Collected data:
+ + + + +

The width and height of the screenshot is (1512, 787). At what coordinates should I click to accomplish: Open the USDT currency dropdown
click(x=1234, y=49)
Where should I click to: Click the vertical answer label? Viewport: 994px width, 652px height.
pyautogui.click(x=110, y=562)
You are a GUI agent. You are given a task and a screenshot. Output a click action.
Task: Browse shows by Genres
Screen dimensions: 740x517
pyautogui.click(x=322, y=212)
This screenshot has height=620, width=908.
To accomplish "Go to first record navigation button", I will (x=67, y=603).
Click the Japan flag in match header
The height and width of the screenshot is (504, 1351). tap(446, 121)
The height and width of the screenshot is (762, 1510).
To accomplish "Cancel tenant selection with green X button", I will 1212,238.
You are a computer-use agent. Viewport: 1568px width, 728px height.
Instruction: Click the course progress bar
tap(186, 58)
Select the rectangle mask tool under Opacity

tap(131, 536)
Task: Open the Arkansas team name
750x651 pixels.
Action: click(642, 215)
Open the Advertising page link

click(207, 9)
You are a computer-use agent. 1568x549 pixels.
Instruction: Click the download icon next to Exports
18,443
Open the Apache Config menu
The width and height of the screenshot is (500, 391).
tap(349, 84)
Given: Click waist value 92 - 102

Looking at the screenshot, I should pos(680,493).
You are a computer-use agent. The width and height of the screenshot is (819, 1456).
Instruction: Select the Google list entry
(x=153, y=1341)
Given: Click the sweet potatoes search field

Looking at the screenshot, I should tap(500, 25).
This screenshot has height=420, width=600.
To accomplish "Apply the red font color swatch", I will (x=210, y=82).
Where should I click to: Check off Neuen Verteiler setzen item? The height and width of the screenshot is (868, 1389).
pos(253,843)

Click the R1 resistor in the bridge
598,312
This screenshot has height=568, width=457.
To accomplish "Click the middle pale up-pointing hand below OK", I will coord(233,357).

+ + + + +

§ **Exercise prompt**:
Provide the number of lines in the records above that contain the word "agent", with no additional words.

§ **Exercise answer**:
4